The 256Gb dies are stacked in 16 layers to form a single 512GB package, with a total of 32 NAND flash packages in the 15.36TB drive. Utilizing Samsung's third-generation, 256-gigabit (Gb) V-NAND technology, which stacks cell-arrays in 48 layers, the PM1633a line-up is expected to be faster and more reliable than its predecessor, the PM1633. That model used Samsung's second-generation, 32-layer, 128Gb V-NAND memory.
In 2014, Samsung became the first company to announce a 3D NAND flash chip with a 3-bit MLC architecture. In October 2014, the company announced it was mass producing a 32-layer V-NAND chip. Then, last August, it followed up by mass producing a 48-layer V-NAND chip.
While Samsung may be the first to do so, it's not alone in developing 48-layer 3D NAND chips. Last year, SanDisk and Toshiba announced that they were also preparing to manufacture 256Gbit, 3-bit-per-cell (X3) 48-layer 3D NAND flash chips that offer twice the capacity of their previously densest memory.
Intel and Micron have also announced 3D NAND products.

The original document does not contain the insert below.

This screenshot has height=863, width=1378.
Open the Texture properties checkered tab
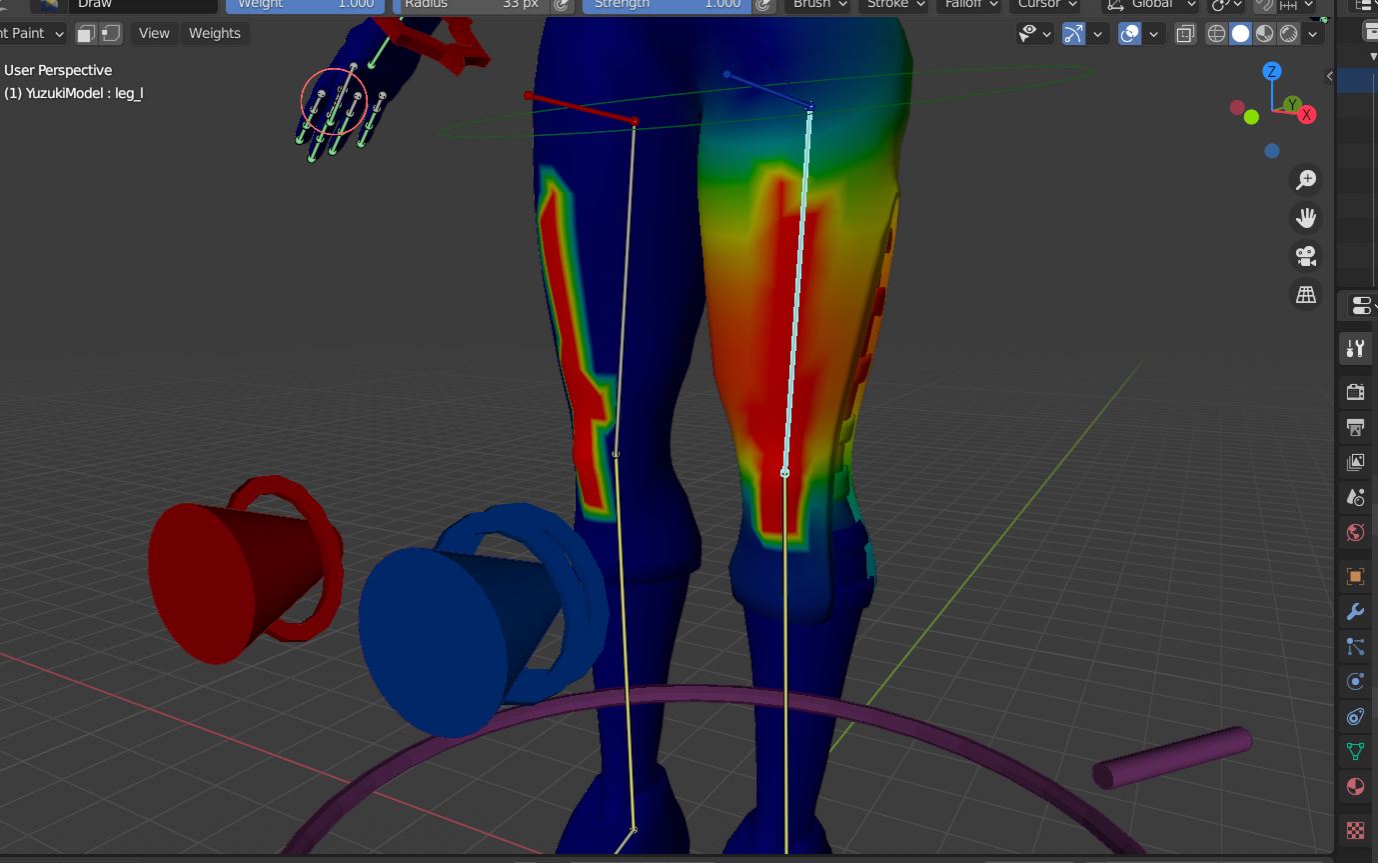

The two companies boasted that their technology would enable gum-stick-sized SSDs with more than 3.5 terabytes (TB) of storage and standard 2.5-in. SSDs with greater than 10TB.
Along with the 15.36TB model, Samsung will offer the PM1633a SSD in 7.68TB, 3.84TB, 1.92TB, 960GB and 480GB versions later this year. Because the SSDs are targeted at enterprise use, and will be sold to resellers who'll determine the retail prices, Samsung did not announce its own pricing for the drives.